Should the Customer terminate the agreement/contract without the Company’s consent ('repudiatory breach of contract') the Company reserves all its rights in accordance with the Law of England. The Company also reserves the right to charge for administration fees , loss of its profits and for legitimate costs incurred by way of product/ materials and/or services such as Survey ,Design costs and Administration Costs .


Should the Customer terminate the contract with agreement of the Company the Company reserves the right to charge a cancelation fee  and administration fees. The Company also reserves the right to charge all legitimate costs incurred, such as Survey , Design and attendance costs up to the time of  notification and  Company’s  written  acceptance of the Customer’s request to  terminate the agreement. Requests to terminate the agreement (contract) must be made in writing to Ace Europe Limited , 452 London Road, North Cheam, Sutton, Surrey, SM3 8JB.


  1.       The Customer is warned Subject to the customer’s statutory right to cancel the contract. The Customer shall not be entitled to cancel this agreement (contract) except with written consent of the Company. In such event the Customer shall pay to the Company  for the Services provided  up to date of cancellation, plus an administration fee and any amount that reflects its loss of profit and any other expenses which the Company shall  have incurred or may incur.


  1. The Company will do all that it reasonably can to meet any date given for  performance and delivery In the case of unforeseen and circumstances beyond  the control of the Company, the Company may not be able to do so. In such circumstances the Company will contact the Customer and agree an alternative date, in these circumstances the Company will not make to the Customer payment for loss whether direct or consequential .


  1.        The Customer will also do all that he/she reasonably can; to enable, delivery to take place on the given date/s. In cases of unforeseen circumstances beyond the reasonable control of the Customer,  the Customer may not be able to do so.  In such circumstances the Customer will contact the Company and agree an alternative date. Notification must be confirmed in writing to F&D Limited, 450a London Road, North Cheam, Sutton, Surrey, SM3 8JB.


  1.        The Company retains full control of the production of the Product and The Services. The Customer agrees that the Company may make minor modifications to the specification for the product (that is, modifications which will not materially affect the appearance and  design) at its discretion the Company need not tell the Customer that it has done this (manufactures make minor changes when a major modification is necessary the Company will inform the Customer  and agree the matter with them.


  1.        If for any reason beyond the Company’s reasonable control, the Company is unable to supply a particular item the Company will  notify the Customer . With the agreement of the Customer the Company will replace it with an item of equivalent or superior standard but similar value.


  1.        Warranty; The Company guarantees the Product will be of satisfactory quality for a minimum  period of one year which is  subject to compliance with the manufactures installation instructions , fare wear and tear light bulbs transformers and wearing parts excepted The Company shall  not be responsible for the installation of the Product, any installation of the Product is the responsibility of the Customer. The Company shall not be responsible for any damage  or loss in respect of Product arising out of or associated with any such installation of the Product by the Customer.

▬▬▬▬▬▬

REQUESTS.
a – Please condense the paragraph of the contract terms beginning "Should the Customer terminate the contract with agreement of the Company" into a short bulleted list that keeps its main facts.
b – According to the contract terms, why might the Company be unable to meet a date given for performance and delivery? Answer in one to three sentences.
The data that follows has no connection to the contract terms.

RECORDED INFORMATION.
▬▬▬▬▬▬

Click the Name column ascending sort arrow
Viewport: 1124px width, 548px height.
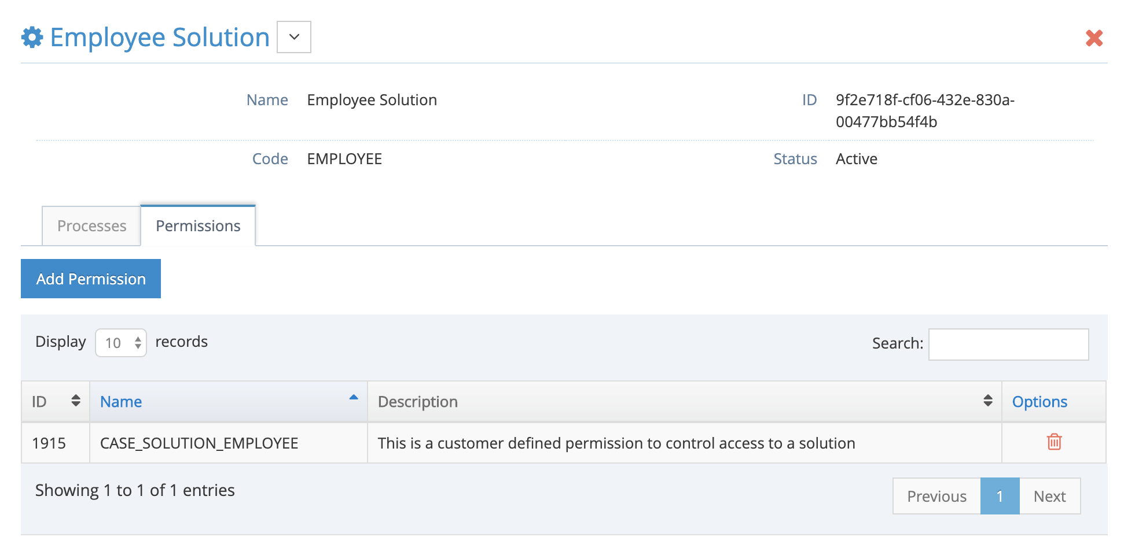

▬▬▬▬▬▬

ANSWERS GIVEN.
a –
- If the Customer ends the contract with the Company's agreement, the Company may charge a cancellation fee and administration fees.
- The Company may also charge all legitimate costs incurred, such as survey, design and attendance costs, up to the time of notification and the Company's written acceptance of the request.
- Requests to terminate must be made in writing to Ace Europe Limited, 452 London Road, North Cheam, Sutton, Surrey, SM3 8JB.

b – The Company might fail to meet the date because of unforeseen circumstances beyond its control, even though it will do all it reasonably can to meet it.